Elas ainda explicaram que o programa qualifica a pessoa para o mercado de trabalho, pois uma das principais queixas era de que os candidatos não possuíam qualificação para as vagas disponíveis.
“Ouvindo esses dados, a gente também orienta a pessoa com deficiência a buscar cursos para se qualificar nas áreas em que deseja trabalhar”, explicaram.
“E o mais importante não é apenas empregar essa pessoa, mas mantê-la empregada. Muitas vezes, as empresas não estão preparadas para recebê-la. Às vezes, diante de uma divergência, acabam dispensando esse trabalhador. Como qualquer profissional, a pessoa passa por um período de experiência de três meses, mas, se não houver as tecnologias e as adaptações necessárias, esse período acaba sendo insuficiente para que ela consiga desenvolver toda a experiência necessária”, explicaram as técnicas.

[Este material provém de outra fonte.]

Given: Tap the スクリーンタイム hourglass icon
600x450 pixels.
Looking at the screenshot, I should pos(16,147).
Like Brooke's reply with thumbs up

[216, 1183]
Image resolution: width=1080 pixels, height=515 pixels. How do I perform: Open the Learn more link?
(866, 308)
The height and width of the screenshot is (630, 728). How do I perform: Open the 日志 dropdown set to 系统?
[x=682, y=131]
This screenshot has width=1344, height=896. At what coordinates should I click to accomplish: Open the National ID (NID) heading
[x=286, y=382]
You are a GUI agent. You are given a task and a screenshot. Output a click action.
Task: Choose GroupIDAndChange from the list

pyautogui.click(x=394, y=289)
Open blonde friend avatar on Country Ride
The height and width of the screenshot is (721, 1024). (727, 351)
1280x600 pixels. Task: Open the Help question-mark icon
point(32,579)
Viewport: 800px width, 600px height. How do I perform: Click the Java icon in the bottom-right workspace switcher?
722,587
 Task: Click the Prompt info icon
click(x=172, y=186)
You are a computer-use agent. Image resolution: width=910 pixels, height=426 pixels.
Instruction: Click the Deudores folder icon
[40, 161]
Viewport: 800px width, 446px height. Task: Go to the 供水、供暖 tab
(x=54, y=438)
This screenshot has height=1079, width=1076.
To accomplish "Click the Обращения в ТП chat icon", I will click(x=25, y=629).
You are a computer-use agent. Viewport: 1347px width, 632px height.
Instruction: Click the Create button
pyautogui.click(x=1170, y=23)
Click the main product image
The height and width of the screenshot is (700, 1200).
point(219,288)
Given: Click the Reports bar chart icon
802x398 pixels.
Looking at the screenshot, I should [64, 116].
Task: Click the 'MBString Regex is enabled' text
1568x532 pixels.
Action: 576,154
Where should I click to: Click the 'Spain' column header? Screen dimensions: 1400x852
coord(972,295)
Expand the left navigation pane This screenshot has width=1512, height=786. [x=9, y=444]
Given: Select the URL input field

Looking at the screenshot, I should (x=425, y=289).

Elas também apontaram que muitas empresas pensam apenas em adequações estruturais, acreditando que serão necessárias grandes reformas. Como muitos prédios são alugados, acabam entendendo que não podem realizar mudanças. No entanto, as técnicas destacaram que, em muitos casos, essas adaptações físicas sequer são necessárias.
“A maior adequação é a atitudinal. É aí que a gente entra, trabalhando junto às empresas e oferecendo todo o suporte antes, durante e após a contratação”, acrescentaram.
“A inclusão da pessoa com deficiência nas empresas não está apenas na contratação. Ela está no acompanhamento posterior e no dia a dia, verificando se essa pessoa está conseguindo se desenvolver bem”, comentaram.
A primeira etapa realizada pelo programa é a análise do laudo médico do candidato para verificar se ele atende aos critérios exigidos. Caso não atenda, a pessoa é orientada sobre os procedimentos necessários para a regularização.
Posteriormente, é realizado um cadastro com um perfil vocacional, no qual são identificadas as habilidades técnicas dos candidatos, bem como seus interesses profissionais.
“Depois disso, a gente elabora um currículo e, nele, não costumamos destacar a deficiência da pessoa, porque, para nós, o mais importante são as habilidades técnicas desse candidato”, explicaram.
As técnicas também informaram que é feita uma pré-avaliação antes do encaminhamento às empresas, evitando que o candidato seja direcionado para um ambiente que não ofereça a acessibilidade necessária. Assim, o encaminhamento é realizado de acordo com os pré-requisitos da vaga.
Depois da elaboração do perfil, ele é encaminhado para a empresa e é aguardado o retorno.
“Assim que a empresa retorna para a gente, já iniciamos o processo seletivo, no qual geralmente uma de nós está presente”, acrescentaram.
Elas também explicaram que há gestores que deixam de corrigir determinadas condutas dos funcionários por receio de estarem lidando com uma pessoa com deficiência ou por entenderem que precisam apenas cumprir a Lei de Cotas.
“É preciso conversar. Às vezes, a pessoa chega atrasada todos os dias ao trabalho e o gestor não chama sua atenção”, contaram.
“A técnica de empregabilidade conversa com essa pessoa, questiona esses atrasos e, muitas vezes, descobre que o trabalhador ainda não sabe qual caminho fazer até a empresa ou em qual ponto de ônibus deve descer. Nesses casos, a técnica pode realizar um treinamento, explicando os pontos de referência para que isso não volte a acontecer”, explicaram.
Outro tema abordado foi que, muitas vezes, as principais barreiras enfrentadas pelos candidatos são sociais e não decorrentes da deficiência.
Conforme explicaram, em diversas situações, esses candidatos vão até o PAT acompanhados pelas técnicas para participar de entrevistas, porque não têm acesso à internet ou a um celular capaz de suportar os programas utilizados nas entrevistas virtuais.